**Data listing:**
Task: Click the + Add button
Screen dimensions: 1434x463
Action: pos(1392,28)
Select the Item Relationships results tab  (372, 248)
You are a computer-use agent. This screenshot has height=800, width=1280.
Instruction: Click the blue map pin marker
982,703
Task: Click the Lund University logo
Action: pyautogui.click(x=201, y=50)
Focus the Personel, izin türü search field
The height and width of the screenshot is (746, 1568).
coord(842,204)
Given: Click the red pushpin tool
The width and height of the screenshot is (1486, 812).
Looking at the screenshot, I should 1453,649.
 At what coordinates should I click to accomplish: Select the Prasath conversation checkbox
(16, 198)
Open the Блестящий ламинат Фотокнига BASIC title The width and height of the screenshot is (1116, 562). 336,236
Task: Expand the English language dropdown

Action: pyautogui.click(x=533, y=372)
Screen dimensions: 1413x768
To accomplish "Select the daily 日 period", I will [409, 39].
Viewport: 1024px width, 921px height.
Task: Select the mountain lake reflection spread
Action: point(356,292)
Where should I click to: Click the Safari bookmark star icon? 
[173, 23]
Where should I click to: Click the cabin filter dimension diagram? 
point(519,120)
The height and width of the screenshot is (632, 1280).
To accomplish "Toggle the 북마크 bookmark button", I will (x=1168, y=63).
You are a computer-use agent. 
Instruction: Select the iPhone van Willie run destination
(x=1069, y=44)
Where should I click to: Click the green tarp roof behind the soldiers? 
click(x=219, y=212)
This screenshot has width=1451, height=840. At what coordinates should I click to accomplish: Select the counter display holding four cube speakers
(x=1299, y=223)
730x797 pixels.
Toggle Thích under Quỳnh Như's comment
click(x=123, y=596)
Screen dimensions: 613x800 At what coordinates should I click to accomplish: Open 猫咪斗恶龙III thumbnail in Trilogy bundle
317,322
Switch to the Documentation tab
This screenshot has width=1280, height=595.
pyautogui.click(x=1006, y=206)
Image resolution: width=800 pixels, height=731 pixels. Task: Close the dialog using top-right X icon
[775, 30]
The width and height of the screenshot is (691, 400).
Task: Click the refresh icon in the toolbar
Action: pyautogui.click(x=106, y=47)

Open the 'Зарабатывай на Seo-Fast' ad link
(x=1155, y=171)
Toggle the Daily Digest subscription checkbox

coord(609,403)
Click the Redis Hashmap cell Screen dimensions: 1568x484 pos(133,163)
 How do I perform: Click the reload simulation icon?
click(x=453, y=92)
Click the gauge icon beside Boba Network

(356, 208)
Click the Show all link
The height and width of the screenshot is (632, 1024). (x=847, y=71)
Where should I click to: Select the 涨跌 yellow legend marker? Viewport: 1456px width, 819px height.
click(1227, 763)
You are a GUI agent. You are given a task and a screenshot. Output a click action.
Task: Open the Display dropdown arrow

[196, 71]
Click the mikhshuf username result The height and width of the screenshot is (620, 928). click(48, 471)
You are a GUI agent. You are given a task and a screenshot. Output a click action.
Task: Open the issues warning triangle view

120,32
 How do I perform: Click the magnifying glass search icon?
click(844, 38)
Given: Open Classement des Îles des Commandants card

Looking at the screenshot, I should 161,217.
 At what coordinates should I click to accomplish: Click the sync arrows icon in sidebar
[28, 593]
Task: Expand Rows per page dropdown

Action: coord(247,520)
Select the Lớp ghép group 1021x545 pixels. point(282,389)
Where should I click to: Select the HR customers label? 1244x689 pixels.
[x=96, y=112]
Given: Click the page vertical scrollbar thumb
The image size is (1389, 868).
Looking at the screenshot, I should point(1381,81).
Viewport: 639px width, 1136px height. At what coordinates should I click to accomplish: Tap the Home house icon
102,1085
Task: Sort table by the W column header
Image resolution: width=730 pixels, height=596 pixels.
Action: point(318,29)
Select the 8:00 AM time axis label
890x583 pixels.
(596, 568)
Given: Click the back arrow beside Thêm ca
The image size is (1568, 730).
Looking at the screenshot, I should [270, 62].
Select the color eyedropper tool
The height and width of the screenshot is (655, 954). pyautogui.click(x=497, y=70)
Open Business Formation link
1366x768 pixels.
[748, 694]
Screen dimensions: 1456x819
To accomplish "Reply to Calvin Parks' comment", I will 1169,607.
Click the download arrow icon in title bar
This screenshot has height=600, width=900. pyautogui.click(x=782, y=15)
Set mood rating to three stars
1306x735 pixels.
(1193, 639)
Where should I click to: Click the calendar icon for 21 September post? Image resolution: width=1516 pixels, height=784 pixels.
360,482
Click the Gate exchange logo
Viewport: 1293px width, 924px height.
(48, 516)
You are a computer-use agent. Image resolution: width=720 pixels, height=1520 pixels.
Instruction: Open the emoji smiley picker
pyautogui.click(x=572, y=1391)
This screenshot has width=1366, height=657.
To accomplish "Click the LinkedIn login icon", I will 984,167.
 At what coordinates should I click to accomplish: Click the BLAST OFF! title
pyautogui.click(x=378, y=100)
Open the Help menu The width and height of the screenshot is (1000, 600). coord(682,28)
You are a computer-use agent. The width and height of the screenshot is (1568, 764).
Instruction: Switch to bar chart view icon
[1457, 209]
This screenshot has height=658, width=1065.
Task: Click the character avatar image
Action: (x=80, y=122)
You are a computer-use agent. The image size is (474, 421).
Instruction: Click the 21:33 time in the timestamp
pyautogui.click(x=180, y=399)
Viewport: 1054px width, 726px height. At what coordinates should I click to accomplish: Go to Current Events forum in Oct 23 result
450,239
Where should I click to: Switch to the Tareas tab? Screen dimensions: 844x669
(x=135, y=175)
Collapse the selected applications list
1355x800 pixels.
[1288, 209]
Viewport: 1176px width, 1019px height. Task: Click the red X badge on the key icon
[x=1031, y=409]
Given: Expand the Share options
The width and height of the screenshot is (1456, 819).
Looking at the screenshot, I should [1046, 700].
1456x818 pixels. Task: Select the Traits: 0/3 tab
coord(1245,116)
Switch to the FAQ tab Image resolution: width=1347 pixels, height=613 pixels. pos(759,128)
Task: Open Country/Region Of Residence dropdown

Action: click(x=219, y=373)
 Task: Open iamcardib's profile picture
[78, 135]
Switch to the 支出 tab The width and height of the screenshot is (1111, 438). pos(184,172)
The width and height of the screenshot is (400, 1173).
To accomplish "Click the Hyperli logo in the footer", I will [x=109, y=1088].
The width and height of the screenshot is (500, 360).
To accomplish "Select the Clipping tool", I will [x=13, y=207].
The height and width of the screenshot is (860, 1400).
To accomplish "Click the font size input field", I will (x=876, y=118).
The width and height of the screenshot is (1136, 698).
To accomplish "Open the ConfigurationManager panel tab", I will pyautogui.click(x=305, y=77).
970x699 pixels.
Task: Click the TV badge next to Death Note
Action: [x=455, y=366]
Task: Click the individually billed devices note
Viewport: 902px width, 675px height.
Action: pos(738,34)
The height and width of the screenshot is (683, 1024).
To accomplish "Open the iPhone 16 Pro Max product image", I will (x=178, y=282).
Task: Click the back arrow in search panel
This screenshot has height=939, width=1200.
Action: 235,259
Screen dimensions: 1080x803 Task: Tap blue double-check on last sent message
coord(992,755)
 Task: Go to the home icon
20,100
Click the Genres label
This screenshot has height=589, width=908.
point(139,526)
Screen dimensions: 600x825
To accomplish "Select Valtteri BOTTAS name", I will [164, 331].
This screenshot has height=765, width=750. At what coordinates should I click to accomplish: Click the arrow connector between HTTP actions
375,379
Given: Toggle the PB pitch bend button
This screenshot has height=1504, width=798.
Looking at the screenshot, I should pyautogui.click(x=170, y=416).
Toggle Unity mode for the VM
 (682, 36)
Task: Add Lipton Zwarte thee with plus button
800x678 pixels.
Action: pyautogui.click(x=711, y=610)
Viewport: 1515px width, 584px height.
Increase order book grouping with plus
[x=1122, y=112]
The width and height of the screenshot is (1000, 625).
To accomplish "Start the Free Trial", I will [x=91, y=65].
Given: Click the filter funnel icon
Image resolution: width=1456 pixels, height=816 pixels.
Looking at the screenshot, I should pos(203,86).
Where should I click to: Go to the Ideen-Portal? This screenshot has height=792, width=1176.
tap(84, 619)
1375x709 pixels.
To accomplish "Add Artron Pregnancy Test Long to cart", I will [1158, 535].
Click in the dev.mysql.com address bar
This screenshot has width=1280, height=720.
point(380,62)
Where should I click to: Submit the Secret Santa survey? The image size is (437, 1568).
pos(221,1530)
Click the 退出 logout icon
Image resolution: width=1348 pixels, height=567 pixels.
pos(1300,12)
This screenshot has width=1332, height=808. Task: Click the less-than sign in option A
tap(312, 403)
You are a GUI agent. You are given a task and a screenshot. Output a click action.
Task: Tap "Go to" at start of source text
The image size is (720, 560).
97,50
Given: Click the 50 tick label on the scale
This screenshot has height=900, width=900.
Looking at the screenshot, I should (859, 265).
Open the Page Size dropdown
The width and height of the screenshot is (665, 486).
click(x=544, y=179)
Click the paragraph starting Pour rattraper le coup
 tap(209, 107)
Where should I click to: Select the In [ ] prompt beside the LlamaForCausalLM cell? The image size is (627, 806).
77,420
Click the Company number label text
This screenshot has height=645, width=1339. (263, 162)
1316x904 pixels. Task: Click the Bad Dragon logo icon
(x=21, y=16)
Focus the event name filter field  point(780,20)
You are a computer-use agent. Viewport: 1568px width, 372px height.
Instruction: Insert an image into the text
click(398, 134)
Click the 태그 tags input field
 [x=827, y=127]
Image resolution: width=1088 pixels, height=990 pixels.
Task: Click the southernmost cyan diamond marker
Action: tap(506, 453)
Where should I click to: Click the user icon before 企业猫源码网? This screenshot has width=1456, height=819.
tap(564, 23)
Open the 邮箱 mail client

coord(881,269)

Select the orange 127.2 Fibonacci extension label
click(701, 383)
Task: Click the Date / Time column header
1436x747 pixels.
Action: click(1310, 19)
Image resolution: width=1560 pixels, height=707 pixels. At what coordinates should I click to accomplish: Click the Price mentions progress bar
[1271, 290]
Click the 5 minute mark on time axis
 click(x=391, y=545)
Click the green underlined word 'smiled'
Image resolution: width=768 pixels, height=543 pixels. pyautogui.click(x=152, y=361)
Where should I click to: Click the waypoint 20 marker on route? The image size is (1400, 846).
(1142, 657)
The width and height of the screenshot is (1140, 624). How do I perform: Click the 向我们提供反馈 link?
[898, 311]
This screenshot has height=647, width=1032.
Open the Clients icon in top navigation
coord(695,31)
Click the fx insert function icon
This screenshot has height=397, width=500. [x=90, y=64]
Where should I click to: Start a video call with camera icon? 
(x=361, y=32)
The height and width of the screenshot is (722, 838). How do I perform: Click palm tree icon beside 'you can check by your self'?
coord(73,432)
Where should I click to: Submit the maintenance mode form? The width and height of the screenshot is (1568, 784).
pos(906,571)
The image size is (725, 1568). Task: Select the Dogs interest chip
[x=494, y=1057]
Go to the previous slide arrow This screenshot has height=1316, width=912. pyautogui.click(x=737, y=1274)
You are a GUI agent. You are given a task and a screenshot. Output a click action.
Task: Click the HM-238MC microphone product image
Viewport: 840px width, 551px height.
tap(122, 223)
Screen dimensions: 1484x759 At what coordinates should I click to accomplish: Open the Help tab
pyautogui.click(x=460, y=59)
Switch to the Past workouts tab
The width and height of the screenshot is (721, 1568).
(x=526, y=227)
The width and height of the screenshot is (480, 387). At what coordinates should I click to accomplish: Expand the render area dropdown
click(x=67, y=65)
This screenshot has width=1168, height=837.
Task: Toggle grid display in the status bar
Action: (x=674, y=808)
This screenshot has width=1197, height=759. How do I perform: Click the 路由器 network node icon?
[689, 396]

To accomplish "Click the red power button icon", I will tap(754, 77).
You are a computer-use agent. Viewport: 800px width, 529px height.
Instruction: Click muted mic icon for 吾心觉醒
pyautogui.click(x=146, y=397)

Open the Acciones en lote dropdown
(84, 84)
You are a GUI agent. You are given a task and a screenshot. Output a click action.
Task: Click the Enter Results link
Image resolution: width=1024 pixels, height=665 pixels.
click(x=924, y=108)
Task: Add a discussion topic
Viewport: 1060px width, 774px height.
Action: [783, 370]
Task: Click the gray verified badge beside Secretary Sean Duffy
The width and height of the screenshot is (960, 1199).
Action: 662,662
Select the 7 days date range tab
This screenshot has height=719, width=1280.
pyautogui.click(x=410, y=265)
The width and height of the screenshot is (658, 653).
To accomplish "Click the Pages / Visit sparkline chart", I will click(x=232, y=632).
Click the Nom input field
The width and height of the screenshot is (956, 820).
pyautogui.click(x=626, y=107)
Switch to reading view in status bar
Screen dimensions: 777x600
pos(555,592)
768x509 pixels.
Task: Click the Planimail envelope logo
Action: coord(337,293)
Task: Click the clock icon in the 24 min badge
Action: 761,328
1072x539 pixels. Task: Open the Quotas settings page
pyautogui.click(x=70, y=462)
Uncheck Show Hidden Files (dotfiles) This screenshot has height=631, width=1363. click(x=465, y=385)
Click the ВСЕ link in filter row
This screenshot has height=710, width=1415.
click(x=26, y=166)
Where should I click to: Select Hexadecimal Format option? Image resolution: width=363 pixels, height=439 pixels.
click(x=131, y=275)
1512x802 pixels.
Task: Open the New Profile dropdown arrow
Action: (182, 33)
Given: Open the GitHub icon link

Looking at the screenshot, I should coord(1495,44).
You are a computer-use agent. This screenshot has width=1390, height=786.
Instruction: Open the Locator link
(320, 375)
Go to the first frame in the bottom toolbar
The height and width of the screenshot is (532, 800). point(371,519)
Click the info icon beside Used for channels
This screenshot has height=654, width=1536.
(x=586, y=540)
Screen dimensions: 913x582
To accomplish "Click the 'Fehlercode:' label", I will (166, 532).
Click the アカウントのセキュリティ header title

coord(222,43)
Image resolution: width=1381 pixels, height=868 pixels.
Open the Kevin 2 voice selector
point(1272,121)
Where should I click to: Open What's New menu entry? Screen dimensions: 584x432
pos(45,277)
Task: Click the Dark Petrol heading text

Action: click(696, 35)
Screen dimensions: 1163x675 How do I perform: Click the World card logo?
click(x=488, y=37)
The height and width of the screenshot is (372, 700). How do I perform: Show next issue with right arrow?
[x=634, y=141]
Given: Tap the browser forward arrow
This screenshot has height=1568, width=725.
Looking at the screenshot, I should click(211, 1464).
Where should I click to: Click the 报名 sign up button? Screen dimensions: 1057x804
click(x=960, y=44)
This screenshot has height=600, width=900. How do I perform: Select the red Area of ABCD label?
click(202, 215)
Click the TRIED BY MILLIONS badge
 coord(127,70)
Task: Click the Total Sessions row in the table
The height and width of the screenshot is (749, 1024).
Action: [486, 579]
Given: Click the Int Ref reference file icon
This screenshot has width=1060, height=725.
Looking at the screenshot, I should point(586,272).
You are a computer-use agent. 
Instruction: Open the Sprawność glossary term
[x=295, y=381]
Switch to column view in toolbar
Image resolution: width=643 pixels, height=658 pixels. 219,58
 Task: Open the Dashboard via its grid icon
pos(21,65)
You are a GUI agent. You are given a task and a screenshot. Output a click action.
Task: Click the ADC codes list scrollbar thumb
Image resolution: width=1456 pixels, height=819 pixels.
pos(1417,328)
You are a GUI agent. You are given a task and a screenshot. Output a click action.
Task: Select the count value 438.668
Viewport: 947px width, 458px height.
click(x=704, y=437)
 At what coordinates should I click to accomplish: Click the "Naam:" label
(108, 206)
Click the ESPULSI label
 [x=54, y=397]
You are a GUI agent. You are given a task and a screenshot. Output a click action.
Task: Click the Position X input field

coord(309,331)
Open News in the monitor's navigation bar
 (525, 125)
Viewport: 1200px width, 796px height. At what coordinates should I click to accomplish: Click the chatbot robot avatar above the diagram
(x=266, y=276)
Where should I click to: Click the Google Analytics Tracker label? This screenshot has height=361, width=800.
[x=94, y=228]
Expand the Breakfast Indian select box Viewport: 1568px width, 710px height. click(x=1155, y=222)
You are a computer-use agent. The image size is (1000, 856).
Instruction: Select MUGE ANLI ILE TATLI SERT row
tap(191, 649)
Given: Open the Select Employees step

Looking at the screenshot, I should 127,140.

**What you should do:** Work out how many lines of the material contain "Focus". Reply with that number only.

**Solution for this problem:** 2